It now seems customary for a new Proms season to open with a massive choral blockbuster and this year is no exception - the work in question is Beethoven's epic Missa Solemnis, a product of the same period, towards the end of the composer's life, that gave us the Choral Symphony. Apart from its sheer scale (some 90 minutes long), the Missa Solemnis is unorthodox both liturgically and musically, with Beethoven returning to a number of earlier models by Palestrina, Bach, Handel and Haydn, yet always extending their scope, especially in terms of fugal and multi-layered contrapuntal writing. The result is a highly personal statement and also an awe-inspiring one.
And the first person to admit as much is its conductor on Friday, Bernard Haitink. Even for so distinguished and experienced a maestro, the Missa Solemnis remains, he says, "a very challenging and even terrifying prospect. One of its enduring problems is always going to be balance between the three very separate groups of soloists, chorus and orchestra. Beethoven allows for a coming together of all participants but to get there with him has to be hard won.
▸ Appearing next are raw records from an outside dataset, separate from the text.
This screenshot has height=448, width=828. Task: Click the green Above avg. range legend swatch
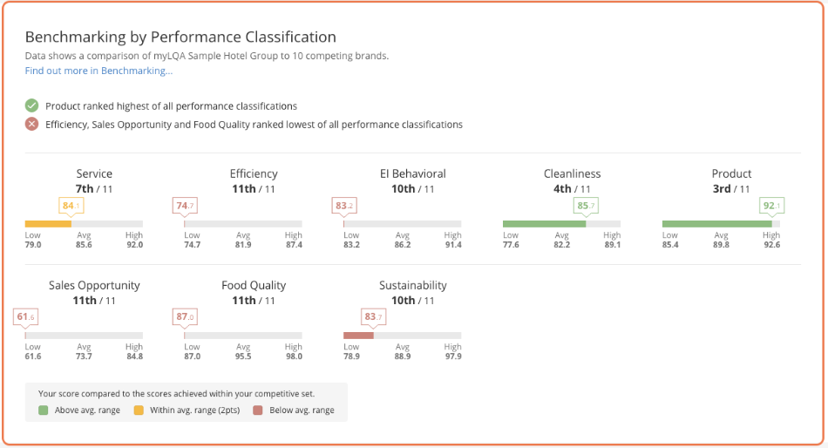pyautogui.click(x=44, y=410)
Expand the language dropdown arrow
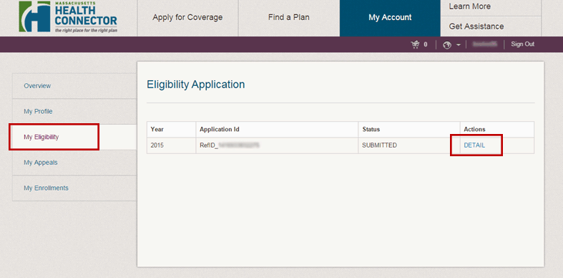Screen dimensions: 563x278 [458, 45]
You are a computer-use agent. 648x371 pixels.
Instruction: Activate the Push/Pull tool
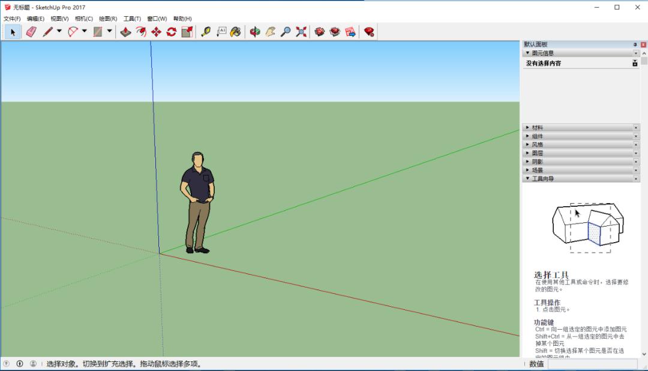pyautogui.click(x=125, y=32)

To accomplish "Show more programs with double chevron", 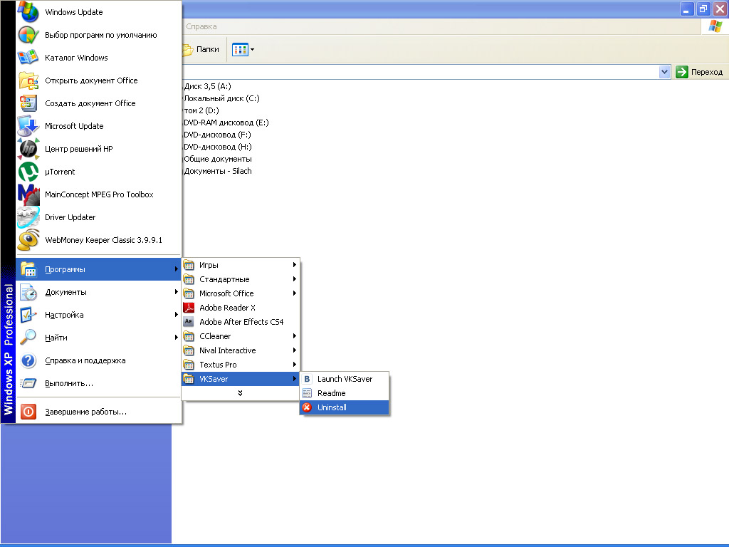I will [241, 393].
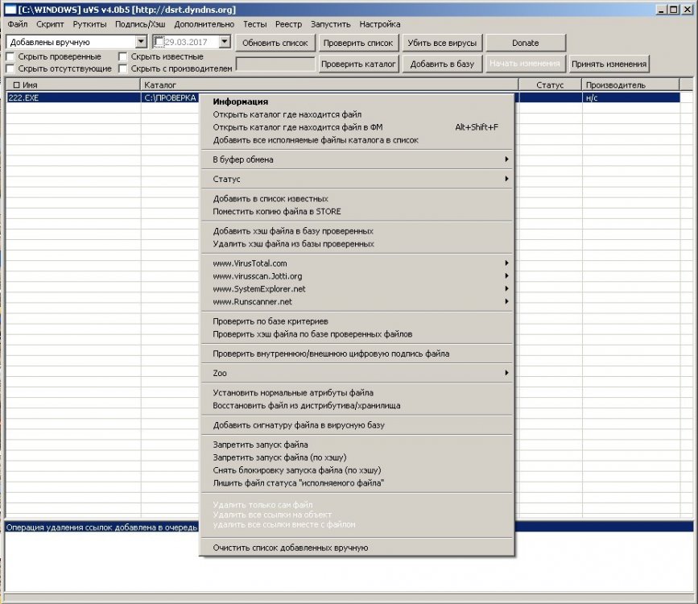
Task: Toggle Скрыть с производителем checkbox
Action: tap(123, 68)
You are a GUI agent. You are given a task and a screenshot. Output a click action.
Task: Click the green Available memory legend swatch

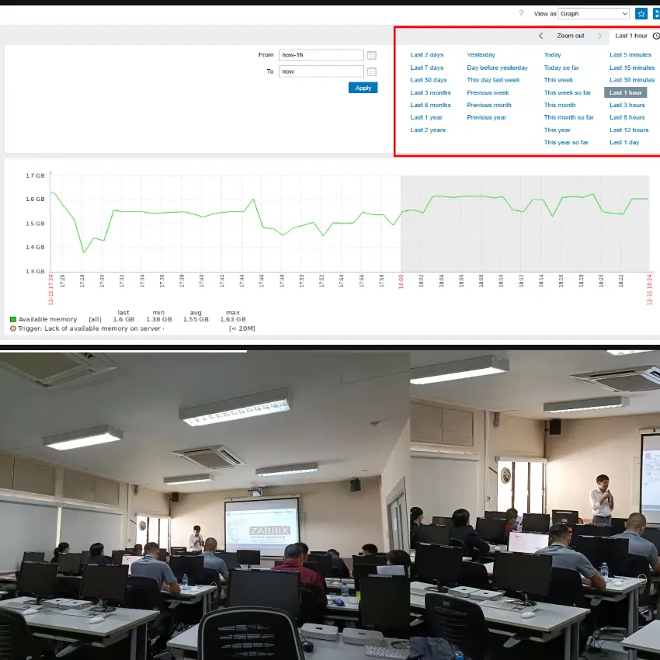point(13,319)
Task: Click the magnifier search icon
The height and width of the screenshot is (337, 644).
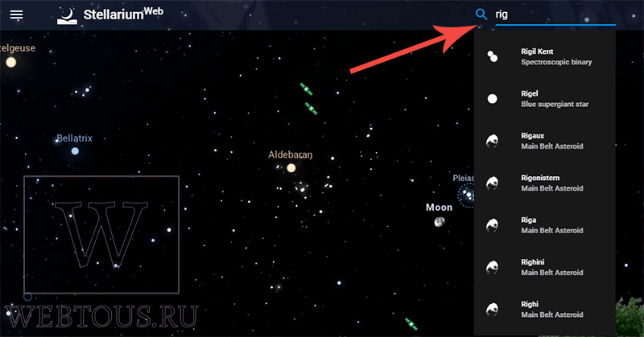Action: [x=481, y=14]
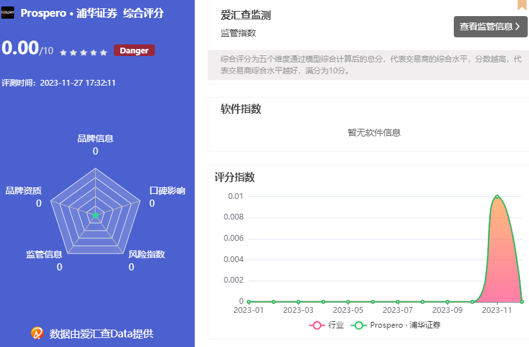529x347 pixels.
Task: Toggle the Prospero · 浦华证券 legend series
Action: click(396, 325)
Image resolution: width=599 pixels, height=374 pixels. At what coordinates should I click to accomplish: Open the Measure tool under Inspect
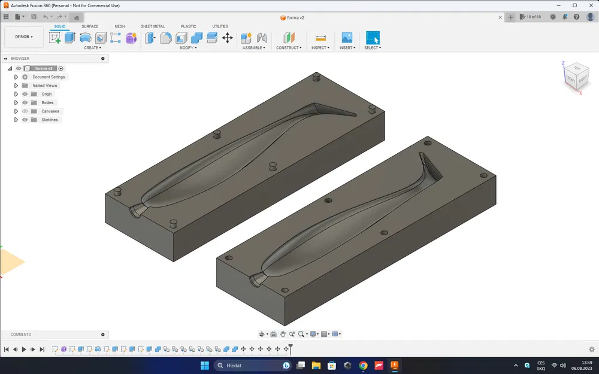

To begin with, there are these precariously high and shimmering tessituras, with the sopranos literally having to shout their lungs out. Then, even beyond the sheer technical difficulties, lie the contours of the whole - to make it both serene and dramatic, powerful and transcendental."
For Haitink, the Proms engagement comes at an interesting time, with the Royal Opera House closing down for two years. "I will just have finished conducting two last performances of Meistersinger in the old house," he says, philosophically, "and then plunge from there straight into the concert hall and the Missa Solemnis. Why do I do it? Well, I couldn't refuse. With these superb and dedicated BBC forces, it should be a marvellous and also very moving occasion."
EYE ON THE OUTDOORS
Pre-empting the Proms proper by a whole week, the Royal Philharmonic's Charity Prom in aid of the Cancer CARE Appeal tonight offers a summery potpourri of light-classical lollipops and typical Last Night of the Proms fare, culminating in a grand firework finale to the strains of the 1812, in the Thameside setting of Battersea Park. Tickets pounds 18: ring 0171-420 0000.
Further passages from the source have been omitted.